• [Task data]
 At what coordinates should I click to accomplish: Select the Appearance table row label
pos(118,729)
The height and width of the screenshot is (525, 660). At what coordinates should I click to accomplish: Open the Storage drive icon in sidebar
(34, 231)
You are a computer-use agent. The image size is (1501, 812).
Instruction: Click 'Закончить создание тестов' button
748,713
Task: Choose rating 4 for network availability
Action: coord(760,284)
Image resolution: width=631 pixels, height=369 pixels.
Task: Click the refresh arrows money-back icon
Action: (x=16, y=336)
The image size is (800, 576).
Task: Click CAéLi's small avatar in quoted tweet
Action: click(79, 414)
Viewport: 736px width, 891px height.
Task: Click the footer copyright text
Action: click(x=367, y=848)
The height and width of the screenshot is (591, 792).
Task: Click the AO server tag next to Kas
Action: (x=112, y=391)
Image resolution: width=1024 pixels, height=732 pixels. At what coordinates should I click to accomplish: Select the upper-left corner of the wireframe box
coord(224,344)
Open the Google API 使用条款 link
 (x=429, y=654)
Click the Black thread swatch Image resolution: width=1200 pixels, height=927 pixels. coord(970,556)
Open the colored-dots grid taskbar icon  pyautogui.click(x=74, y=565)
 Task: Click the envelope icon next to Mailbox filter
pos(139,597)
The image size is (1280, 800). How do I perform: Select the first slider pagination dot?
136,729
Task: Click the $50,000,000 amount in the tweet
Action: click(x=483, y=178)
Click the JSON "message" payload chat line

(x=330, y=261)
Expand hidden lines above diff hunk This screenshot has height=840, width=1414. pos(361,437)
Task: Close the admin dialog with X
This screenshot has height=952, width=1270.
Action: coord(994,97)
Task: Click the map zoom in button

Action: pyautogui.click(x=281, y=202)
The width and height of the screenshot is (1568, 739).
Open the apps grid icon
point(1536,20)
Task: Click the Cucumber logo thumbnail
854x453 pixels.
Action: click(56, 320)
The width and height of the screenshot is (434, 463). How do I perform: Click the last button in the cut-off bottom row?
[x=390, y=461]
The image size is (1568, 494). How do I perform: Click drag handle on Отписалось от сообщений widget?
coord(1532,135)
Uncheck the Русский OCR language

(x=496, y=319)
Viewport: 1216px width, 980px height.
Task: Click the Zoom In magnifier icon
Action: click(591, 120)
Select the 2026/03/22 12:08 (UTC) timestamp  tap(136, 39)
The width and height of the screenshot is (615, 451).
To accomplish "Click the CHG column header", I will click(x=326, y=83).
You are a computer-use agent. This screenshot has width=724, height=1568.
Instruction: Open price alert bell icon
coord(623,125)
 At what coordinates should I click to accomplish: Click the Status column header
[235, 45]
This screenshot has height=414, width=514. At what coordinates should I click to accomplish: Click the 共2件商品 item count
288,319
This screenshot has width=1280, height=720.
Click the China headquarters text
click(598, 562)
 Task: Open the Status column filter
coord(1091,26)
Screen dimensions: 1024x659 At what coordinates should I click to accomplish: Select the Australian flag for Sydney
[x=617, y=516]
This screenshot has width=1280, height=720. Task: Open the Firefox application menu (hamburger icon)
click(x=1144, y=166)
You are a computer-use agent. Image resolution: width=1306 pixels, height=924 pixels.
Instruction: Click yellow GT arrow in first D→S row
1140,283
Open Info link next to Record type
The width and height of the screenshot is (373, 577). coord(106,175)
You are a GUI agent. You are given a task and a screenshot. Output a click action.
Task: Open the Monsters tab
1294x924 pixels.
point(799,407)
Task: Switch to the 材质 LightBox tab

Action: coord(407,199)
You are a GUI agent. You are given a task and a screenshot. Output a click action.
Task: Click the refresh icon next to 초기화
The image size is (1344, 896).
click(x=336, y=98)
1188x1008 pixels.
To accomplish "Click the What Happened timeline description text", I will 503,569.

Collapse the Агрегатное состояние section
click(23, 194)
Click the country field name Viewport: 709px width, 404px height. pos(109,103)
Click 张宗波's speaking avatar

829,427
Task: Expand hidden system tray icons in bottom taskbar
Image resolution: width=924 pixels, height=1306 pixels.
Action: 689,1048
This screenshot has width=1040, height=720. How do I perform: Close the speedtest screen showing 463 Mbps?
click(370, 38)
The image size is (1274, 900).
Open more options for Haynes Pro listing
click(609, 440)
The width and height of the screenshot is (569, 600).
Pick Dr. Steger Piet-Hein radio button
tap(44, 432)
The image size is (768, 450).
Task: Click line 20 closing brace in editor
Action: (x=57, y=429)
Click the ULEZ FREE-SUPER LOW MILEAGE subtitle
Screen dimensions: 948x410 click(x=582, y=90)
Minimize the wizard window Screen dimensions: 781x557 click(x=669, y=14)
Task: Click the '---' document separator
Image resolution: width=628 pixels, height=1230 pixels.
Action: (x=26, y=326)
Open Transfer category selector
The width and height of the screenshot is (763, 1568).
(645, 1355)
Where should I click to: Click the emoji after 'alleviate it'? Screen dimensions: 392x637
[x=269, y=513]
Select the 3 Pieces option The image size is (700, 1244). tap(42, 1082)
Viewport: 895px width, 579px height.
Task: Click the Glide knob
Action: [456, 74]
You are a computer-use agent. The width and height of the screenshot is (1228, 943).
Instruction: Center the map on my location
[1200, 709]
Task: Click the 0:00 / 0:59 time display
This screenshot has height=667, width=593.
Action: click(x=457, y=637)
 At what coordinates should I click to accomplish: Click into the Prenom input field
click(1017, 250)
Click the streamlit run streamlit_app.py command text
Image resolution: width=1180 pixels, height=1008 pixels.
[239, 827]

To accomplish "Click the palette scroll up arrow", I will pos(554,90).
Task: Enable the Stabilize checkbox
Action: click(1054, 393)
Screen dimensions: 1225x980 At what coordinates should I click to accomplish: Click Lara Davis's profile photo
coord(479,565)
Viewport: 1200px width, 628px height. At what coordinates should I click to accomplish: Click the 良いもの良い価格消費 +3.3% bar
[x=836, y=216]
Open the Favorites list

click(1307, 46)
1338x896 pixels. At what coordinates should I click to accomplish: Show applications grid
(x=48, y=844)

• [About this task]
Report every line from the material above that mentions the word "computer".

• [Exercise solution]
You are a computer-use agent. The image size is (1501, 812).
You are a computer-use agent. This screenshot has width=724, height=1568.
You are a computer-use agent. Image resolution: width=1306 pixels, height=924 pixels.
You are a computer-use agent. The width and height of the screenshot is (1228, 943).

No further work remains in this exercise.